Supplied text:
━━━━
Tom Lane [Tue, 11 Sep 2007 16:17:46 +0000 (16:17 +0000)]
Include hash table name in all the internal-error elog messages in
dynahash.c. Sergey Koposov's current open problem shows the possible
usefulness of this, and it doesn't add much code.
Add regression tests for ispell, synonym and thesaurus dictionaries.
Rename synonym.syn.sample and thesaurs.ths.sample to
synonym_sample.syn and thesaurs_sample.ths accordingly to be able to use they
in regression test.
Fix ts_debug function to prevent unneeded calls of ts_lexize().
It will be mush better to reimplement ts_debug in C (instead of SQL as now),
but it's planned for the future.
Refactor from Heikki Linnakangas <heikki@enterprisedb.com>:
* Defined new struct WordEntryPosVector that holds a uint16 length and a
variable size array of WordEntries. This replaces the previous
convention of a variable size uint16 array, with the first element
implying the length. WordEntryPosVector has the same layout in memory,
but is more readable in source code. The POSDATAPTR and POSDATALEN
macros are still used, though it would now be more readable to access
the fields in WordEntryPosVector directly.
* Removed needfree field from DocRepresentation. It was always set to false.
Tom Lane [Tue, 11 Sep 2007 00:06:42 +0000 (00:06 +0000)]
Arrange for SET LOCAL's effects to persist until the end of the current top
transaction, unless rolled back or overridden by a SET clause for the same
variable attached to a surrounding function call. Per discussion, these
seem the best semantics. Note that this is an INCOMPATIBLE CHANGE: in 8.0
through 8.2, SET LOCAL's effects disappeared at subtransaction commit
(leading to behavior that made little sense at the SQL level).
I took advantage of the opportunity to rewrite and simplify the GUC variable
save/restore logic a little bit. The old idea of a "tentative" value is gone;
it was a hangover from before we had a stack. Also, we no longer need a stack
entry for every nesting level, but only for those in which a variable's value
actually changed.
Remove the vacuum_delay_point call in count_nondeletable_pages, because we hold
an exclusive lock on the table at this point, which we want to release as soon
as possible. This is called in the phase of lazy vacuum where we truncate the
empty pages at the end of the table.
An alternative solution would be to lower the vacuum delay settings before
starting the truncating phase, but this doesn't work very well in autovacuum
due to the autobalancing code (which can cause other processes to change our
cost delay settings). This case could be considered in the balancing code, but
it is simpler this way.
Fixes from Heikki Linnakangas <heikki@enterprisedb.com>:
Apparently it's a bug I introduced when I refactored spell.c to use the
readline function for reading and recoding the input file. I didn't
notice that some calls to STRNCMP used the non-lowercased version of the
input line.
Tom Lane [Mon, 10 Sep 2007 00:57:22 +0000 (00:57 +0000)]
Code review for GUC revert-values-if-removed-from-postgresql.conf patch;
and in passing, fix some bogosities dating from the custom_variable_classes
patch. Fix guc-file.l to correctly check changes in custom_variable_classes
that are attempted concurrently with additions/removals of custom variables,
and don't allow the new setting to be applied in advance of checking it.
━━━━
Records supplied:
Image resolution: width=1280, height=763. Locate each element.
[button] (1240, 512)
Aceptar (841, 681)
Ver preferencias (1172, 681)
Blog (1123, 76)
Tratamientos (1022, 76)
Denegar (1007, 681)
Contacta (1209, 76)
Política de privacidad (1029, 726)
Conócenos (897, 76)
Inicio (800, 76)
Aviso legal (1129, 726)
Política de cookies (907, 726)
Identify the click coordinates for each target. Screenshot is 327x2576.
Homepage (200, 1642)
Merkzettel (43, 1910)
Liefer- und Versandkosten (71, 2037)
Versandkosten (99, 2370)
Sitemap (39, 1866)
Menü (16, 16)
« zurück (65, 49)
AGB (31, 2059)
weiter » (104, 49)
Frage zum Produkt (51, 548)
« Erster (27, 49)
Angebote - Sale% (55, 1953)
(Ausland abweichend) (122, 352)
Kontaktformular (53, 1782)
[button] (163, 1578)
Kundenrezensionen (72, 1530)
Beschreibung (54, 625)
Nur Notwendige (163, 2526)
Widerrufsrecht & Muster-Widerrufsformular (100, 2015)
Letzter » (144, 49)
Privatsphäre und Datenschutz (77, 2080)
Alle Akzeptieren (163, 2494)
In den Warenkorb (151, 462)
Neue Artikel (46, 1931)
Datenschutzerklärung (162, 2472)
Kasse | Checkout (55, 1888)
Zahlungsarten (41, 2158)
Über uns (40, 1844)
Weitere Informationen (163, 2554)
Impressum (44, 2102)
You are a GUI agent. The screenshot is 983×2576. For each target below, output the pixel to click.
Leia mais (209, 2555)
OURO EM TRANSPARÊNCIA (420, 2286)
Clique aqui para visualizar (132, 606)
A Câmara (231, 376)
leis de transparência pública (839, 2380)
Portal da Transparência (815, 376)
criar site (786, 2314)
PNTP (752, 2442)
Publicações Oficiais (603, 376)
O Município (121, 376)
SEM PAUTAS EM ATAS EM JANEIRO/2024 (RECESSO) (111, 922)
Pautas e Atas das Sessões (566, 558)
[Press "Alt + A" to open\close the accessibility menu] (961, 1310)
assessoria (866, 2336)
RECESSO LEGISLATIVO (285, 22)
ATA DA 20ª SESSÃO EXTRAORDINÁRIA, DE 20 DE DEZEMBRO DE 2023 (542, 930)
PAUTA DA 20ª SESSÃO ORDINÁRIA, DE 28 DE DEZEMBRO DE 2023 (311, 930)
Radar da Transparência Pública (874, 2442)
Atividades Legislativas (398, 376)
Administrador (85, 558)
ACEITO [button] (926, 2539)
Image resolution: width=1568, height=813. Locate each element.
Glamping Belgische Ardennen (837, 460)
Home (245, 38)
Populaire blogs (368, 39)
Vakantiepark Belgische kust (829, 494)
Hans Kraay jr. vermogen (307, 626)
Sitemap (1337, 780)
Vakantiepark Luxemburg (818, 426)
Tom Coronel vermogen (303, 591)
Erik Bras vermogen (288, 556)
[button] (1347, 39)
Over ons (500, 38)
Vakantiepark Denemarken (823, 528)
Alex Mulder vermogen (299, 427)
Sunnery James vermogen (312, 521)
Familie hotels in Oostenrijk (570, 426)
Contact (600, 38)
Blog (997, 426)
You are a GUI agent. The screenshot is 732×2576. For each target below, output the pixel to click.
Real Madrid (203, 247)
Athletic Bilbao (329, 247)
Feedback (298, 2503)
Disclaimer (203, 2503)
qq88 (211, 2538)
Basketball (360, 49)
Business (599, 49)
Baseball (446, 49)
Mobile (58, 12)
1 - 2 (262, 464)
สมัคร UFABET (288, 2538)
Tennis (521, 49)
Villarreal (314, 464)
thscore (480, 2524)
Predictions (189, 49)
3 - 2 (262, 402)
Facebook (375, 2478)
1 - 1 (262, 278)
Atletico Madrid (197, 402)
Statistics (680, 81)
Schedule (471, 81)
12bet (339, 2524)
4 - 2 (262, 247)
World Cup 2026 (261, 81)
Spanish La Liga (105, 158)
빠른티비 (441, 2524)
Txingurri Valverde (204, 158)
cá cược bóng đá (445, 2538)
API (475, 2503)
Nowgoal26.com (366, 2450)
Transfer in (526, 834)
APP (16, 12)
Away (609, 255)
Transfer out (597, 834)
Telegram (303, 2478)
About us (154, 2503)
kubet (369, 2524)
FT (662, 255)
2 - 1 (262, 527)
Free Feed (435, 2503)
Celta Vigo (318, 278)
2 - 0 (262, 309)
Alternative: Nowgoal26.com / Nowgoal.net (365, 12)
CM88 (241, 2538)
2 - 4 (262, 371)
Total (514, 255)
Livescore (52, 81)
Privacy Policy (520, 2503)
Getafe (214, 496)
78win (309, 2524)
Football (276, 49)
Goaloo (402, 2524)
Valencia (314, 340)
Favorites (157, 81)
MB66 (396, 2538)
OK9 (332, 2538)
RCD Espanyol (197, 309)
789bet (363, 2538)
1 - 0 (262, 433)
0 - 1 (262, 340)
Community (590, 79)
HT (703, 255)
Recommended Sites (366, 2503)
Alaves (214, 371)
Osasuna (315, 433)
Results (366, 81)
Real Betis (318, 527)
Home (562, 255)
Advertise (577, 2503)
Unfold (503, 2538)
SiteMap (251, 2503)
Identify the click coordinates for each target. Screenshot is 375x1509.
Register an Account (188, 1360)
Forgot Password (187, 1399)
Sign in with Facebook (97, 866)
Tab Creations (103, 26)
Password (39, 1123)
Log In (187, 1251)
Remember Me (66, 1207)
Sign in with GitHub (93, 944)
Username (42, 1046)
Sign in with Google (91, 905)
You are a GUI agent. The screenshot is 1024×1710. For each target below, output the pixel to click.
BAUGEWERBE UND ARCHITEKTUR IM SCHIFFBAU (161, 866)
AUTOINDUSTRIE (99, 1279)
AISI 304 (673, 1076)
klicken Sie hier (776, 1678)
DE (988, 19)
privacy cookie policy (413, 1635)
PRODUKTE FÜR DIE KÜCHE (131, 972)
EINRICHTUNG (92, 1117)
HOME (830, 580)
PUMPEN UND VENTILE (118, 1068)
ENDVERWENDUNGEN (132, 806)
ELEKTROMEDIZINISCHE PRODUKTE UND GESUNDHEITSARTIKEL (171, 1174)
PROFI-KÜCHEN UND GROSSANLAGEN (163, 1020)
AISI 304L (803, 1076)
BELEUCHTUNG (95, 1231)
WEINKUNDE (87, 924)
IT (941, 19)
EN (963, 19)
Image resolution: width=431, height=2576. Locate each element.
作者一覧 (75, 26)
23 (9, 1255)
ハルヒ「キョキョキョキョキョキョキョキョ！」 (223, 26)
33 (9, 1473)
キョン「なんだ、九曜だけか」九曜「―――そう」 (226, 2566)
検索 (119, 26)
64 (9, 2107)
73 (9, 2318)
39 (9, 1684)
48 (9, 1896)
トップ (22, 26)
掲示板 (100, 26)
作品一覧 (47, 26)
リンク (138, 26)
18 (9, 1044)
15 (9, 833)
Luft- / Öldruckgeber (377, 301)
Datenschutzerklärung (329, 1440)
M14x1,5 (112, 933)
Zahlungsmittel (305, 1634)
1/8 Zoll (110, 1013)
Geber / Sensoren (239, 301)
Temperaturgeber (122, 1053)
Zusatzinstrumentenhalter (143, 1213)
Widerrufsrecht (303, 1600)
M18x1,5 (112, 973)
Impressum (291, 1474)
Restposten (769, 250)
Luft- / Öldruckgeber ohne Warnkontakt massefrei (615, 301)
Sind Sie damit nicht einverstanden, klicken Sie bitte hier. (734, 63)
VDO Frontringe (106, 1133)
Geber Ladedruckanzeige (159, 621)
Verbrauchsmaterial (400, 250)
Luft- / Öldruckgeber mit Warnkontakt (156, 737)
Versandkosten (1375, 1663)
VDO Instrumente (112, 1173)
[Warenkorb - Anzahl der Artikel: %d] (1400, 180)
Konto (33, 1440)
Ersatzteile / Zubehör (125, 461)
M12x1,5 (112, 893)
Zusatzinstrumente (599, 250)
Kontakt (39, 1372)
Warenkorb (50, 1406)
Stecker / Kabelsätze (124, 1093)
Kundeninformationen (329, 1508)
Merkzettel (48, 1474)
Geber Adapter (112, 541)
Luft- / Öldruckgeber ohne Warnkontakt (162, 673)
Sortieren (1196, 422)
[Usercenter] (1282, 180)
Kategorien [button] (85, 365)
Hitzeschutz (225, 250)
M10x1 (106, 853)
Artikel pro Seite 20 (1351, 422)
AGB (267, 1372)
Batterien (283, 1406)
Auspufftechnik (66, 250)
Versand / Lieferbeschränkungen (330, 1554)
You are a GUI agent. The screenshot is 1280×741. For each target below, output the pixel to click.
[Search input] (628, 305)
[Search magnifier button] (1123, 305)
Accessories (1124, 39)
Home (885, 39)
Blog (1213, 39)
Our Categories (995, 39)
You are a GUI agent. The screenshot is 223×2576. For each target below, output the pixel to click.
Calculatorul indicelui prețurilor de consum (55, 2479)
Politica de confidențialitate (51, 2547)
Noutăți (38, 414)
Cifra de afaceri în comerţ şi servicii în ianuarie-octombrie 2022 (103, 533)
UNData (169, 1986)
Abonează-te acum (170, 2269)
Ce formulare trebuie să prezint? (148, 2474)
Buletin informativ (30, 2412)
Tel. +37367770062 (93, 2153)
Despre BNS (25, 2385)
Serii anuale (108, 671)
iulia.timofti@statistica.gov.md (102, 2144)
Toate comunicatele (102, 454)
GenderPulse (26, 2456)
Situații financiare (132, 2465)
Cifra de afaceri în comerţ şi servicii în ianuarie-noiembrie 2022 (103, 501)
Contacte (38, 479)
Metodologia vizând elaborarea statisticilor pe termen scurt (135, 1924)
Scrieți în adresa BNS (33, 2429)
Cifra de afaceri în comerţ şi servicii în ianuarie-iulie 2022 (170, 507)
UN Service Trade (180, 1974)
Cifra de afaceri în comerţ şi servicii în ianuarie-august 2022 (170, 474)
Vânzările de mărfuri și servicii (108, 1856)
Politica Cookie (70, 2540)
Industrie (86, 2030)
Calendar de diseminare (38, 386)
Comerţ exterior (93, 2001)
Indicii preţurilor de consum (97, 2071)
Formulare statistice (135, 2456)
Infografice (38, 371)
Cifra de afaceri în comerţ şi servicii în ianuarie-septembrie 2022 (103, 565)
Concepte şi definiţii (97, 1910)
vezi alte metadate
━━━━
Directive 1:
List every file name in the PostgreSQL commit log, including both the old and the new names of renamed files.
Directive 2:
According to the PostgreSQL commit log, what happened to SET LOCAL's effects in versions 8.0 through 8.2?
Directive 3:
Carry the PostgreSQL commit log forward from its final sentence.

Task answer 1:
dynahash.c, synonym.syn.sample, thesaurs.ths.sample, synonym_sample.syn, thesaurs_sample.ths, spell.c, postgresql.conf, guc-file.l

Task answer 2:
They disappeared at subtransaction commit.

Task answer 3:
Clean up messy and undocumented situation for string variables with NULL
boot_val. Fix DefineCustomVariable functions to initialize boot_val
correctly. Prevent find_option from inserting bogus placeholders for custom
variables that are simply inquired about rather than being set.
Andrew Dunstan [Sun, 9 Sep 2007 20:40:54 +0000 (20:40 +0000)]
Provide for a file specifying non-standard config options for temp install
for pg_regress, via --temp-config option. Pick this up in the make file
via TEMP_CONFIG setting.
Tom Lane [Sat, 8 Sep 2007 20:31:15 +0000 (20:31 +0000)]
Replace the former method of determining snapshot xmax --- to wit, calling
ReadNewTransactionId from GetSnapshotData --- with a "latestCompletedXid"
variable that is updated during transaction commit or abort. Since
latestCompletedXid is written only in places that had to lock ProcArrayLock
exclusively anyway, and is read only in places that had to lock ProcArrayLock
shared anyway, it adds no new locking requirements to the system despite being
cluster-wide. Moreover, removing ReadNewTransactionId from snapshot
acquisition eliminates the need to take both XidGenLock and ProcArrayLock at
the same time. Since XidGenLock is sometimes held across I/O this can be a
significant win. Some preliminary benchmarking suggested that this patch has
no effect on average throughput but can significantly improve the worst-case
transaction times seen in pgbench. Concept by Florian Pflug, implementation
by Tom Lane.
Tom Lane [Fri, 7 Sep 2007 20:59:26 +0000 (20:59 +0000)]
Don't take ProcArrayLock while exiting a transaction that has no XID; there is
no need for serialization against snapshot-taking because the xact doesn't
affect anyone else's snapshot anyway. Per discussion. Also, move various
info about the interlocking of transactions and snapshots out of code comments
and into a hopefully-more-cohesive discussion in access/transam/README.
Also, remove a couple of now-obsolete comments about having to force some WAL
to be written to persuade RecordTransactionCommit to do its thing.
Improve page split in rtree emulation. Now if splitted result has
big misalignement, then it tries to split page basing on distribution
of boxe's centers.
Per report from Dolafi, Tom <dolafit@janelia.hhmi.org>
Backpatch is needed, change doesn't affect on-disk storage.
Improvements from Heikki Linnakangas <heikki@enterprisedb.com>
- change the alignment requirement of lexemes in TSVector slightly.
Lexeme strings were always padded to 2-byte aligned length to make sure
that if there's position array (uint16[]) it has the right alignment.
The patch changes that so that the padding is not done when there's no
positions. That makes the storage of tsvectors without positions
slightly more compact.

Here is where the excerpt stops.